Past

Standardization of treatment approaches to patient selection in the treatment of malignant peritoneal mesothelioma (MPeM) has not been achieved. Clear answers could not be found for questions such as which patients should undergo surgery, which patients should undergo surgery and hyperthermic intraperitoneal chemotherapy (HIPEC), and in which cases systemic treatment should be applied instead of surgery. Additionally, experience with perioperative treatment was quite limited.

Present

The course of the disease was significantly unfavorable due to limited experience in the application of multimodal treatments, surgical techniques, and appropriate patient selection for surgery, but recently with the development of multimodal treatments combining systemic chemotherapies such as cytoreductive surgery (CRS) and HIPEC, survival has increased significantly.1 Some studies have shown that appropriate patient selection for CRS-HIPEC is very important, and that with a successful procedure, overall survival can extend from 1 year to a period of 34 to 92 months.2,3,4 The most important prognostic factor in patients suitable for surgery is complete or near-complete cytoreduction.

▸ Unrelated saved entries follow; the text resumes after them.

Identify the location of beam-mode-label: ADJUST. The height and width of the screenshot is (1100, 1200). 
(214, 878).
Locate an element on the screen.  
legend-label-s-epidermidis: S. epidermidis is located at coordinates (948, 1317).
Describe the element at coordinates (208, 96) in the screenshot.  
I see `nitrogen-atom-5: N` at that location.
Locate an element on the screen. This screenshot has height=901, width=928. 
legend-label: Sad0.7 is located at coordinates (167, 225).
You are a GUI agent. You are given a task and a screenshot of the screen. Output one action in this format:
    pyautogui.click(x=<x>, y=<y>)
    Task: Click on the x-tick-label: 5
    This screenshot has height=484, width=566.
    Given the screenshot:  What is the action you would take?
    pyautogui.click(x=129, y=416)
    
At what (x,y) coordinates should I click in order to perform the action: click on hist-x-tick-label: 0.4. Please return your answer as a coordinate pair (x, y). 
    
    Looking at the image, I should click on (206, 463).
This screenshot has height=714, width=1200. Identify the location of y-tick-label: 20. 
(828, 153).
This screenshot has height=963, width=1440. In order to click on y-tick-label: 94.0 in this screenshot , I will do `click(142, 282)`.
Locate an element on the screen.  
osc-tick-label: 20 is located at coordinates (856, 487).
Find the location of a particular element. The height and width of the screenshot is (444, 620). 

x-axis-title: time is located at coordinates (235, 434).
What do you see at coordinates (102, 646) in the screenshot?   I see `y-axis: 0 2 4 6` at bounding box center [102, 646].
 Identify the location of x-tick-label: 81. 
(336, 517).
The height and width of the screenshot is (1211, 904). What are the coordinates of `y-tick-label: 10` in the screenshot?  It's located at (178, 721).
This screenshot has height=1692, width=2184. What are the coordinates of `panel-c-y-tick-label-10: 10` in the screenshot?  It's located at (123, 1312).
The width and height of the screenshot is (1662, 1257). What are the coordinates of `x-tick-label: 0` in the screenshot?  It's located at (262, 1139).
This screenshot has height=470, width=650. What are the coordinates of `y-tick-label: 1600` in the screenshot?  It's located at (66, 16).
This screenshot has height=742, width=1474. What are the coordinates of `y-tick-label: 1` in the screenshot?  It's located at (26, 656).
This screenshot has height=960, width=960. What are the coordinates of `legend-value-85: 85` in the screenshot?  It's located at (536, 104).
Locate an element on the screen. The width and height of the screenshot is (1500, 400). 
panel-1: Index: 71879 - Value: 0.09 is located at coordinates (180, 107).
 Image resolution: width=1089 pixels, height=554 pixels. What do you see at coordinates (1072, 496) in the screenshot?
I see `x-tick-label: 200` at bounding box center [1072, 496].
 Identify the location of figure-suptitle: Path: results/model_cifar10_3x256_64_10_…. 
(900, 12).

With clinicians expecting good cytoreduction when deciding on surgery, survival is significantly prolonged, as confirmed in this study. The results showed that the prognosis of the group with a lower cytoreduction score (CC score) was better.5 Additionally, the study showed that cytotoxic chemotherapies still are the best option for patients who are not candidates for curative surgery. If the patient is not suitable for surgery and chemotherapy is applied, the patient experiences more benefit. Otherwise, a high postoperative CC score may cause detrimental effects. In addition, factors such as age, presence of ascites, pre-treatment Eastern Cooperative Oncology Group (ECOG) Performance Status, histologic type, gender, and asbestos exposure also were evaluated, and their effects on prognosis were examined. The findings showed that a broad perspective and multidisciplinary study is required when clinicians are making treatment decisions.6

Future

Thanks to recent developments and accumulated experience, MPeM management currently is in a better situation than in the past. However, it is accepted that areas for improvement remain in both surgical and non-surgical patient groups. The authors understand that surgery always seems to be the primary treatment, but clinicians do not have enough options in case of surgical failure or disease spread. New and effective agents are needed, especially for use in the perioperative and metastatic site. The lack of response to traditional chemotherapeutic agents led researchers to discover new agents. Ongoing studies show that treatment options will increase. In light of these developments, well-selected patients, experienced surgeons, and the use of old and new agents, especially in the perioperative period, clinicians can hope for better results.